* What needs to be done *
Output must match the records, character for character.

* Data supplied *

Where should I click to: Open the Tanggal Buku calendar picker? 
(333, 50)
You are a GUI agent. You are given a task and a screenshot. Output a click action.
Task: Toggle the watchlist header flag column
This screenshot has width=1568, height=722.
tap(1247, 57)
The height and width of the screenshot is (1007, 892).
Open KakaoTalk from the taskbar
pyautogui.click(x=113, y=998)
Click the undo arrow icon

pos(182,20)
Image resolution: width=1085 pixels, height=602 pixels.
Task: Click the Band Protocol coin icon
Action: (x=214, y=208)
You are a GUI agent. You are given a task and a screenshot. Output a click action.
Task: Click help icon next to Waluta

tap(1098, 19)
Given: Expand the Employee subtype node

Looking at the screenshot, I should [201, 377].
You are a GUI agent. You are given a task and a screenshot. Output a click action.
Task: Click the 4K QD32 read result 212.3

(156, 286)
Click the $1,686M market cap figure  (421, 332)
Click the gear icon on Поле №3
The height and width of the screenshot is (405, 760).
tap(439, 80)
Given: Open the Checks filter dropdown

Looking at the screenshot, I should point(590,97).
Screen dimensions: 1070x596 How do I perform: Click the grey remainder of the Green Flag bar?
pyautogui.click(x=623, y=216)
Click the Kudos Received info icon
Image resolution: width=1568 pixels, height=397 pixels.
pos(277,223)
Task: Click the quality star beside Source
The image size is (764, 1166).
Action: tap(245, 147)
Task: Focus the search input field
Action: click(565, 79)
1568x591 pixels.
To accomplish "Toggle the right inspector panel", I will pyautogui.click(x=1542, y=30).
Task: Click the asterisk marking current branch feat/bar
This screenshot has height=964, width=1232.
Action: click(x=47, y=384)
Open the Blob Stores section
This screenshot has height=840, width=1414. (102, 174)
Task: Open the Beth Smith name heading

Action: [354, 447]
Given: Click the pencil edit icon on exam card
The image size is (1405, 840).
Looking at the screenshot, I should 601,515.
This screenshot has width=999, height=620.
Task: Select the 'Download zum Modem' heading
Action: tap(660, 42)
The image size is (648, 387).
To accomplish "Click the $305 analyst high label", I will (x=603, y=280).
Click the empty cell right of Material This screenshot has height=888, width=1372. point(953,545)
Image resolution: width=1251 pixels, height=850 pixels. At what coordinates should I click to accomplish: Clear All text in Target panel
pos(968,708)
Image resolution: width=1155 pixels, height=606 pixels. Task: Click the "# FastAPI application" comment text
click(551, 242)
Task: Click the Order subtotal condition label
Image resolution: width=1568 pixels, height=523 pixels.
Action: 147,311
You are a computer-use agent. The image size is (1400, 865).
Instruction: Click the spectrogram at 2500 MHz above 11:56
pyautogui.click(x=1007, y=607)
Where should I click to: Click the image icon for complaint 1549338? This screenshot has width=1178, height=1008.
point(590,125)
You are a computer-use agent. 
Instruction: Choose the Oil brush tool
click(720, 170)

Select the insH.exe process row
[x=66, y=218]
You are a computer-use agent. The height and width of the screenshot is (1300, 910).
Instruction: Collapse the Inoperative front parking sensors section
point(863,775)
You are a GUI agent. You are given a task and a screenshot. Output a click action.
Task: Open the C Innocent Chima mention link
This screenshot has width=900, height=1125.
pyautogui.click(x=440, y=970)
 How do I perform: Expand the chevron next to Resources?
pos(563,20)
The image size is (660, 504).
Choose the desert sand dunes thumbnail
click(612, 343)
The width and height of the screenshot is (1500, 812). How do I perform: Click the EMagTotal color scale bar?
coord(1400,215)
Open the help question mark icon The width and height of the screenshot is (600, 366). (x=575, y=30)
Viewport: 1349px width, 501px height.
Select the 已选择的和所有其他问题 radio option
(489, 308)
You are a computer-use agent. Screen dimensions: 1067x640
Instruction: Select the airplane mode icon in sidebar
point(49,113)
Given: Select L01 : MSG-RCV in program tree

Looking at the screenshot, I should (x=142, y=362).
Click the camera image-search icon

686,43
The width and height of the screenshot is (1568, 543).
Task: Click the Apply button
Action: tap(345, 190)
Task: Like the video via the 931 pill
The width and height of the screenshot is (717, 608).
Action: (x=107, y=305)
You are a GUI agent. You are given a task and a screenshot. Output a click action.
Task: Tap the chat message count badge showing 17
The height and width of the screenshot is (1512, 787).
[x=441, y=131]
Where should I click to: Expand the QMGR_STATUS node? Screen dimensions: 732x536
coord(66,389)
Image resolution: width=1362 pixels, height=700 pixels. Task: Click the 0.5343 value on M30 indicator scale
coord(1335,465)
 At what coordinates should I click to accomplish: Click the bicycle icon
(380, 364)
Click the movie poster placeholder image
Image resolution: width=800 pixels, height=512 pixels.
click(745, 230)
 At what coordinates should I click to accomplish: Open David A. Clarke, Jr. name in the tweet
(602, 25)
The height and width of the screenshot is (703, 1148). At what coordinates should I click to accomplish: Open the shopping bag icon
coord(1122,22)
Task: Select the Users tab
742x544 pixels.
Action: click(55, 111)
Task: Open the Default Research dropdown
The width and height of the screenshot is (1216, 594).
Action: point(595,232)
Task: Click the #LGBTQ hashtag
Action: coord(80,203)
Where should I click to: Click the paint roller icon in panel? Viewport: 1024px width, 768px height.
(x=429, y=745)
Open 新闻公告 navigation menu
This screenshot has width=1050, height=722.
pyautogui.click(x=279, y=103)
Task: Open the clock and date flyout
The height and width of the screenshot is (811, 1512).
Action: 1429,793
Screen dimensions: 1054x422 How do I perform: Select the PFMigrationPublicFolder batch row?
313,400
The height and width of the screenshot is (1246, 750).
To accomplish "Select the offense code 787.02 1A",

* Response area *
Where should I click to: Open the Tanggal Buku calendar picker? 
(333, 50)
You are a GUI agent. You are given a task and a screenshot. Output a click action.
Task: Toggle the watchlist header flag column
This screenshot has width=1568, height=722.
tap(1247, 57)
The height and width of the screenshot is (1007, 892).
Open KakaoTalk from the taskbar
pyautogui.click(x=113, y=998)
Click the undo arrow icon

pos(182,20)
Image resolution: width=1085 pixels, height=602 pixels.
Task: Click the Band Protocol coin icon
Action: (x=214, y=208)
You are a GUI agent. You are given a task and a screenshot. Output a click action.
Task: Click help icon next to Waluta

tap(1098, 19)
Given: Expand the Employee subtype node

Looking at the screenshot, I should [201, 377].
You are a GUI agent. You are given a task and a screenshot. Output a click action.
Task: Click the 4K QD32 read result 212.3

(156, 286)
Click the $1,686M market cap figure  (421, 332)
Click the gear icon on Поле №3
The height and width of the screenshot is (405, 760).
tap(439, 80)
Given: Open the Checks filter dropdown

Looking at the screenshot, I should point(590,97).
Screen dimensions: 1070x596 How do I perform: Click the grey remainder of the Green Flag bar?
pyautogui.click(x=623, y=216)
Click the Kudos Received info icon
Image resolution: width=1568 pixels, height=397 pixels.
pos(277,223)
Task: Click the quality star beside Source
The image size is (764, 1166).
Action: tap(245, 147)
Task: Focus the search input field
Action: click(565, 79)
1568x591 pixels.
To accomplish "Toggle the right inspector panel", I will pyautogui.click(x=1542, y=30).
Task: Click the asterisk marking current branch feat/bar
This screenshot has height=964, width=1232.
Action: click(x=47, y=384)
Open the Blob Stores section
This screenshot has height=840, width=1414. (102, 174)
Task: Open the Beth Smith name heading

Action: [354, 447]
Given: Click the pencil edit icon on exam card
The image size is (1405, 840).
Looking at the screenshot, I should 601,515.
This screenshot has width=999, height=620.
Task: Select the 'Download zum Modem' heading
Action: tap(660, 42)
The image size is (648, 387).
To accomplish "Click the $305 analyst high label", I will (x=603, y=280).
Click the empty cell right of Material This screenshot has height=888, width=1372. point(953,545)
Image resolution: width=1251 pixels, height=850 pixels. At what coordinates should I click to accomplish: Clear All text in Target panel
pos(968,708)
Image resolution: width=1155 pixels, height=606 pixels. Task: Click the "# FastAPI application" comment text
click(551, 242)
Task: Click the Order subtotal condition label
Image resolution: width=1568 pixels, height=523 pixels.
Action: 147,311
You are a computer-use agent. The image size is (1400, 865).
Instruction: Click the spectrogram at 2500 MHz above 11:56
pyautogui.click(x=1007, y=607)
Where should I click to: Click the image icon for complaint 1549338? This screenshot has width=1178, height=1008.
point(590,125)
You are a computer-use agent. 
Instruction: Choose the Oil brush tool
click(720, 170)

Select the insH.exe process row
[x=66, y=218]
You are a computer-use agent. The height and width of the screenshot is (1300, 910).
Instruction: Collapse the Inoperative front parking sensors section
point(863,775)
You are a GUI agent. You are given a task and a screenshot. Output a click action.
Task: Open the C Innocent Chima mention link
This screenshot has width=900, height=1125.
pyautogui.click(x=440, y=970)
 How do I perform: Expand the chevron next to Resources?
pos(563,20)
The image size is (660, 504).
Choose the desert sand dunes thumbnail
click(612, 343)
The width and height of the screenshot is (1500, 812). How do I perform: Click the EMagTotal color scale bar?
coord(1400,215)
Open the help question mark icon The width and height of the screenshot is (600, 366). (x=575, y=30)
Viewport: 1349px width, 501px height.
Select the 已选择的和所有其他问题 radio option
(489, 308)
You are a computer-use agent. Screen dimensions: 1067x640
Instruction: Select the airplane mode icon in sidebar
point(49,113)
Given: Select L01 : MSG-RCV in program tree

Looking at the screenshot, I should (x=142, y=362).
Click the camera image-search icon

686,43
The width and height of the screenshot is (1568, 543).
Task: Click the Apply button
Action: tap(345, 190)
Task: Like the video via the 931 pill
The width and height of the screenshot is (717, 608).
Action: (x=107, y=305)
You are a GUI agent. You are given a task and a screenshot. Output a click action.
Task: Tap the chat message count badge showing 17
The height and width of the screenshot is (1512, 787).
[x=441, y=131]
Where should I click to: Expand the QMGR_STATUS node? Screen dimensions: 732x536
coord(66,389)
Image resolution: width=1362 pixels, height=700 pixels. Task: Click the 0.5343 value on M30 indicator scale
coord(1335,465)
 At what coordinates should I click to accomplish: Click the bicycle icon
(380, 364)
Click the movie poster placeholder image
Image resolution: width=800 pixels, height=512 pixels.
click(745, 230)
 At what coordinates should I click to accomplish: Open David A. Clarke, Jr. name in the tweet
(602, 25)
The height and width of the screenshot is (703, 1148). At what coordinates should I click to accomplish: Open the shopping bag icon
coord(1122,22)
Task: Select the Users tab
742x544 pixels.
Action: click(55, 111)
Task: Open the Default Research dropdown
The width and height of the screenshot is (1216, 594).
Action: point(595,232)
Task: Click the #LGBTQ hashtag
Action: coord(80,203)
Where should I click to: Click the paint roller icon in panel? Viewport: 1024px width, 768px height.
(x=429, y=745)
Open 新闻公告 navigation menu
This screenshot has width=1050, height=722.
pyautogui.click(x=279, y=103)
Task: Open the clock and date flyout
The height and width of the screenshot is (811, 1512).
Action: 1429,793
Screen dimensions: 1054x422 How do I perform: Select the PFMigrationPublicFolder batch row?
313,400
The height and width of the screenshot is (1246, 750).
To accomplish "Select the offense code 787.02 1A",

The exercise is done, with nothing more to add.